Après le romantisme du début du siècle, mon « Tableau chronologique des principaux auteurs et mouvements littéraires » (je n’ai pas d’autre référence bibliographique) note, pour la seconde moitié, le réalisme (Flaubert), le naturalisme (Zola et Maupassant), le parnasse (Leconte de Lisle) et le symbolisme (Baudelaire, Verlaine, Rimbaud et Mallarmé). Aucune mention de Charles Péguy ni d’Ernest Renan, auxquels on se réfère beaucoup aujourd’hui. De même qu’à la période précédente, on avait perdu Barbey d’Aurevilly, Sainte-Beuve, Mérimée et Gautier, ici on oublie Erckmann et Chatrian, auteurs du délicieux et émouvant « L’ami Fritz », qui peut-être ne parle vraiment qu’aux gens de l’Est, Alphonse Daudet, chantre de la Provence et auteur des non moins émouvantes « Lettres de mon moulin ».

Dans mes souvenirs de lycéens, je trouve surtout les poètes, en l’occurrence Baudelaire, Verlaine et Rimbaud, et, en vrac, une charogne, les parfums de femme, une passante, les correspondances avec les couleurs, le coup de pistolet, le petit tour en Belgique, le bateau ivre, le soldat mort et, prenant ses cliques et ses claques, la future idole du dernier Nobel de littérature s’embarquant pour l’Abyssinie (ou bien était-ce l’Éthiopie ?). 

Et dans les romanciers, qui dans mon Panthéon littéraire ?

Flaubert, sans doute un virtuose de l’écriture, m’a dégoûté (pour l’instant) de son œuvre à l’occasion de la lecture de « Madame Bovary », qui reste, je ne sais plus pourquoi, l’un des quatre ou cinq livres que je n’ai pas terminés.
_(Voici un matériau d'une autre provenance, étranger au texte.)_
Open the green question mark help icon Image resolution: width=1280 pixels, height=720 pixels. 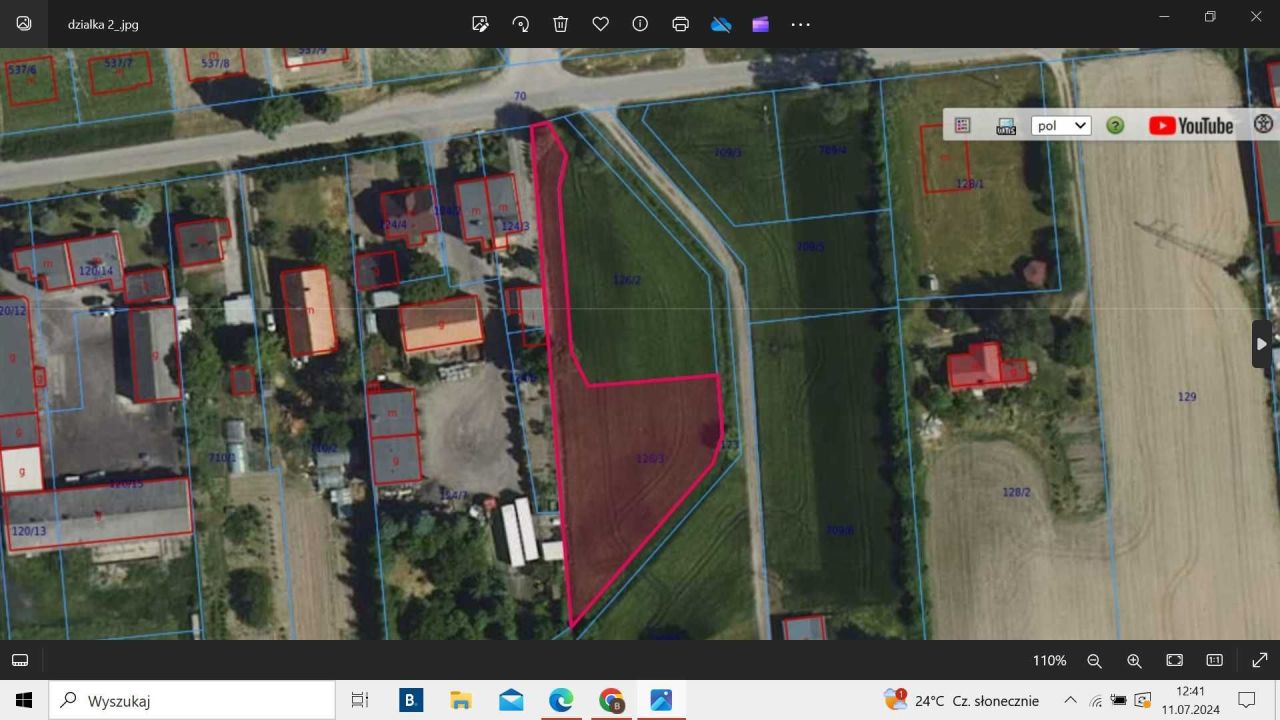tap(1115, 125)
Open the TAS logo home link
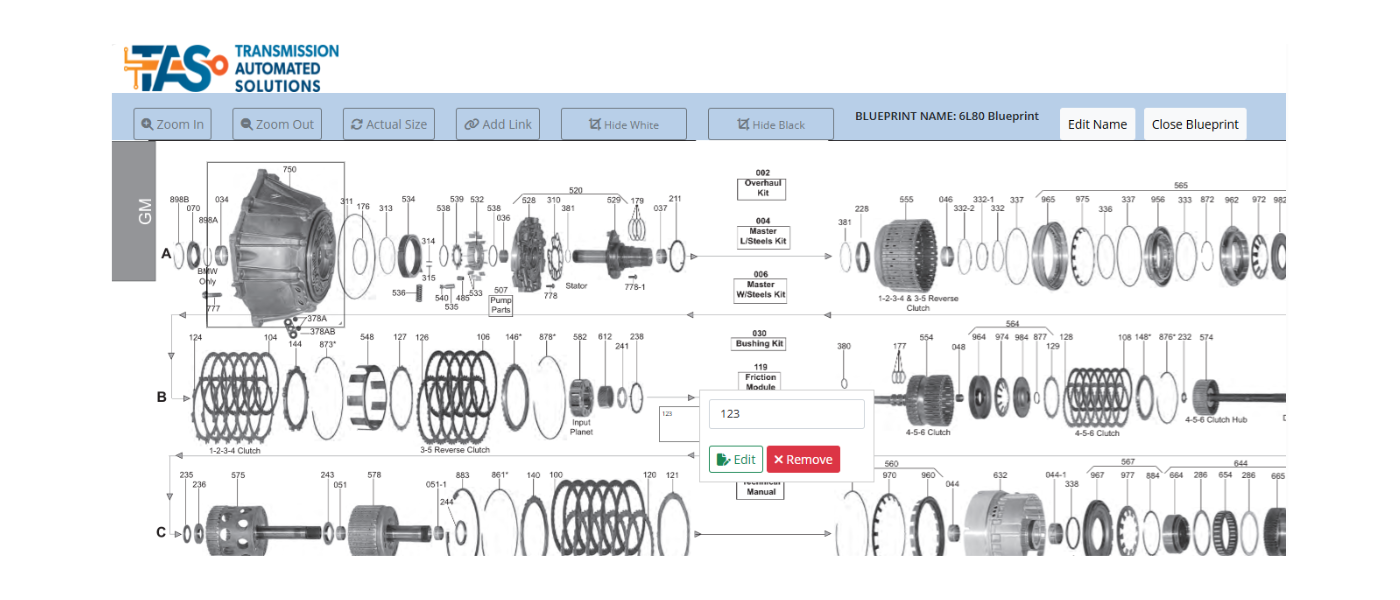 [x=231, y=68]
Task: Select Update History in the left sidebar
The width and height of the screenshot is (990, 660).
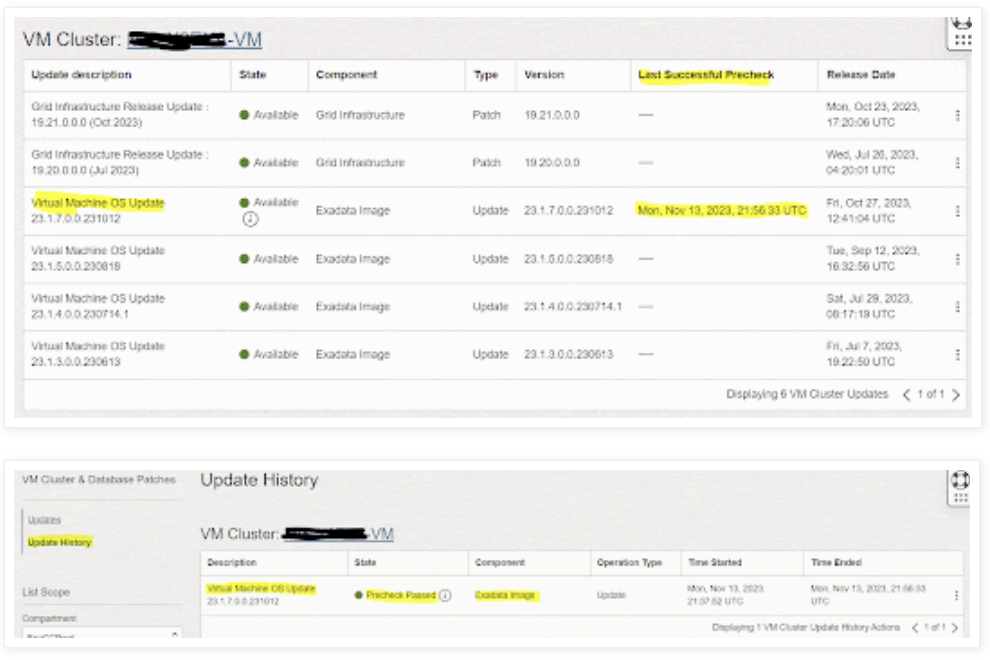Action: pos(60,542)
À reprendre, évidemment.

De Zola, je n’ai lu que « Au bonheur des dames », que j’avais apprécié et qui m’a poussé à constituer petit à petit une étagère de Rougon-Macquart, en attendant que la disponibilité pour lire arrive ; elle est arrivée et je n’ai toujours pas entamé la saga par le premier tome. Cela viendra.

Maupassant, qui fit les délices de notre ancien Président-Académicien, ne m’a pas séduit à ce jour ; il est vrai que je me suis arrêté après « Une vie » ; manque de souffle, de piquant, de style… Tant qu’à lire un roman normand, pourquoi pas les aventures imaginées par Maurice Leblanc (mais dans ce cas, il faut attendre un peu que le siècle cède sa place).

La seconde moitié du siècle va aussi voir éclore de futurs talents originaux, tels Anatole France et André Gide, et des romanciers sans doute de second ordre mais populaires, comme Pierre Loti, Paul Bourget, René Bazin, Jules Renard, Maurice Barrès, Henry Bordeaux… Mais je vais trop loin, mon billet devient la liste fastidieuse à parcourir de tant et tant d’écrivains oubliés. 

Qu’à cela ne tienne, à la fin du siècle se profile le nouveau géant qui fera de l’ombre au siècle suivant, et pas seulement aux jeunes filles en fleur.